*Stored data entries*
_ _ _

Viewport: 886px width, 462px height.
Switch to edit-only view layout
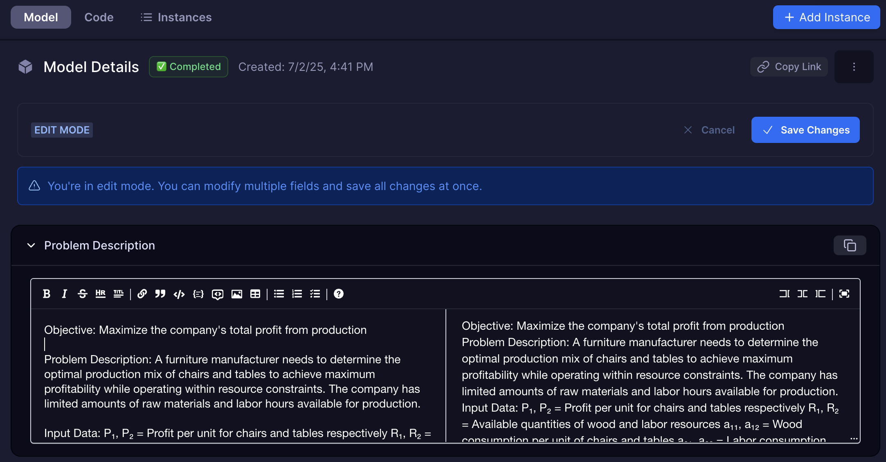coord(784,294)
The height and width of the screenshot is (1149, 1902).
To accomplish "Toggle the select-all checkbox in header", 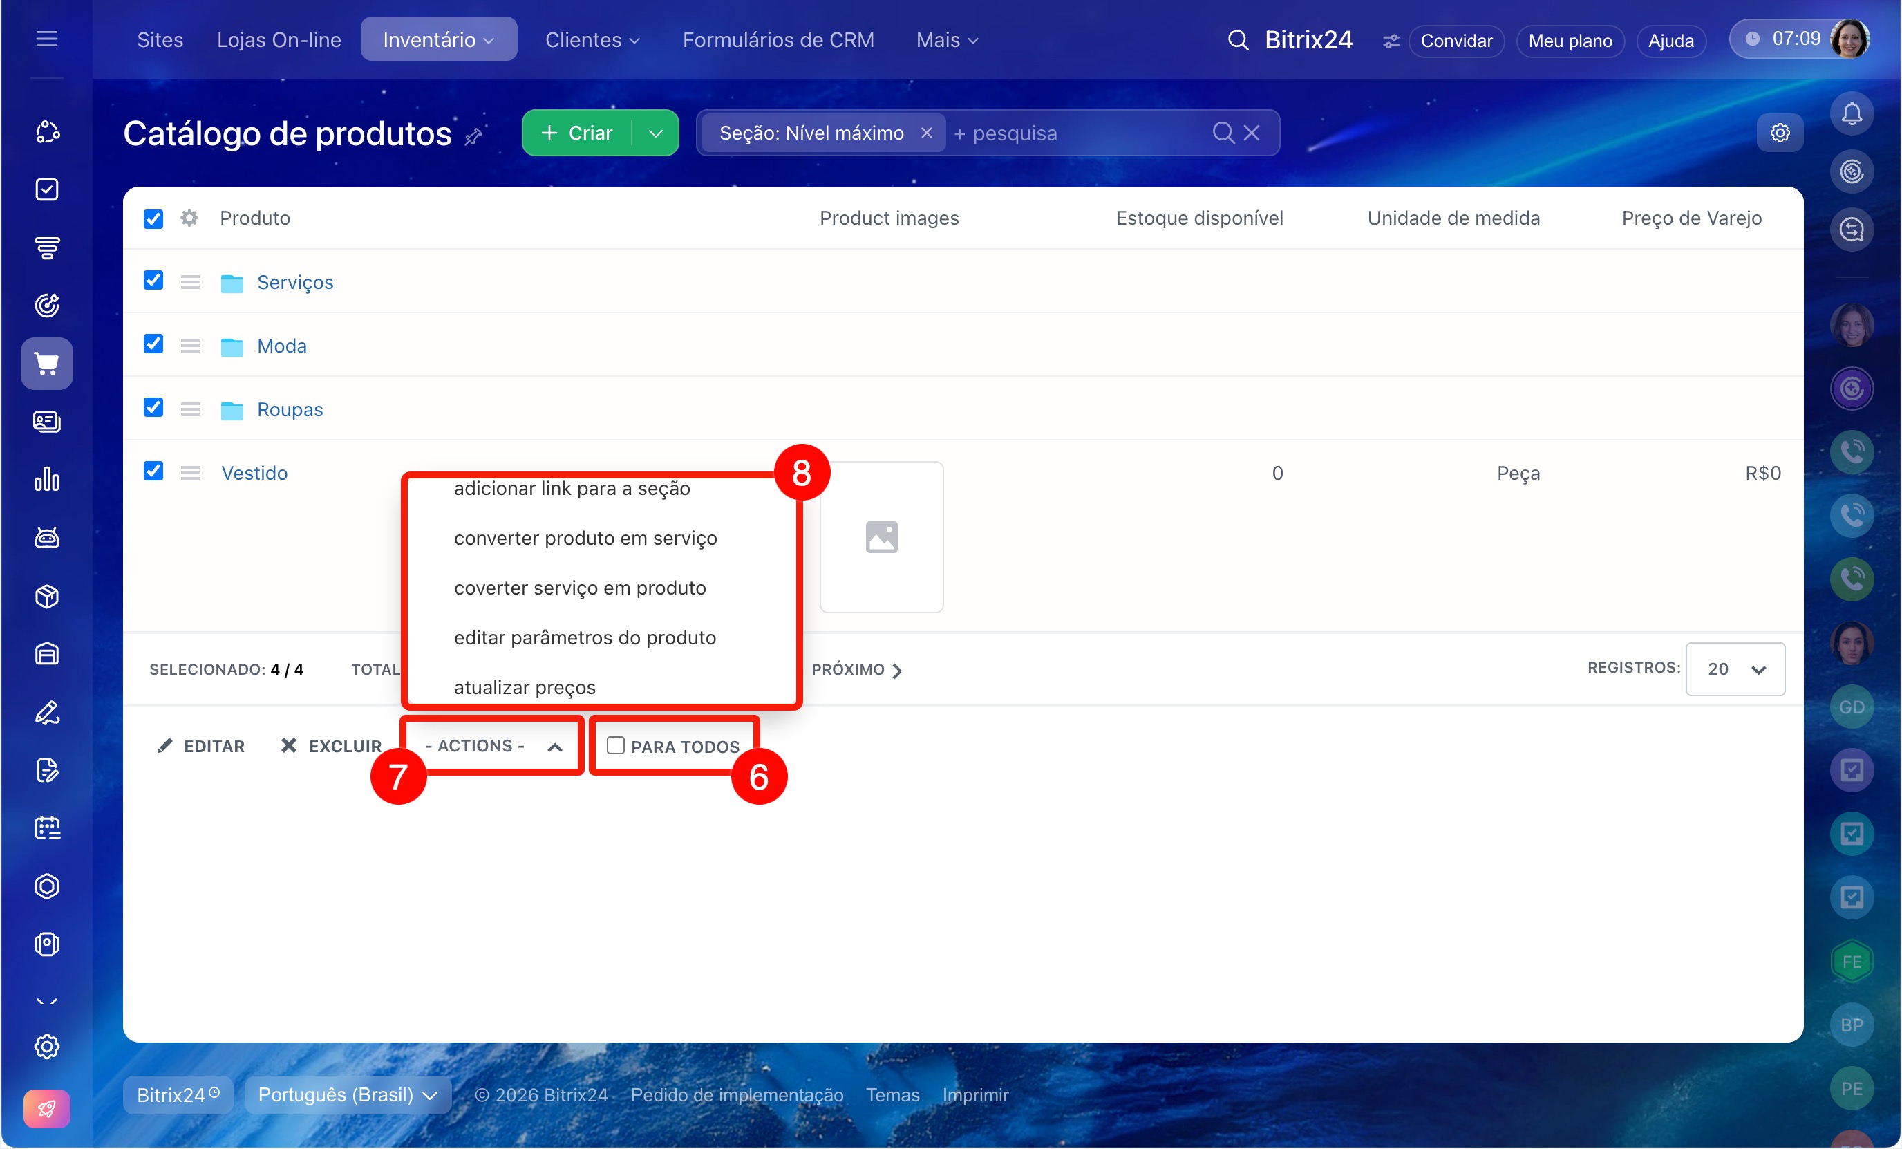I will click(x=154, y=219).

_ _ _

*EXERCISE GOAL*
In the entries above, find every line with the word "height" and list it.

*WRITTEN RESPONSE*
Viewport: 886px width, 462px height.
The height and width of the screenshot is (1149, 1902).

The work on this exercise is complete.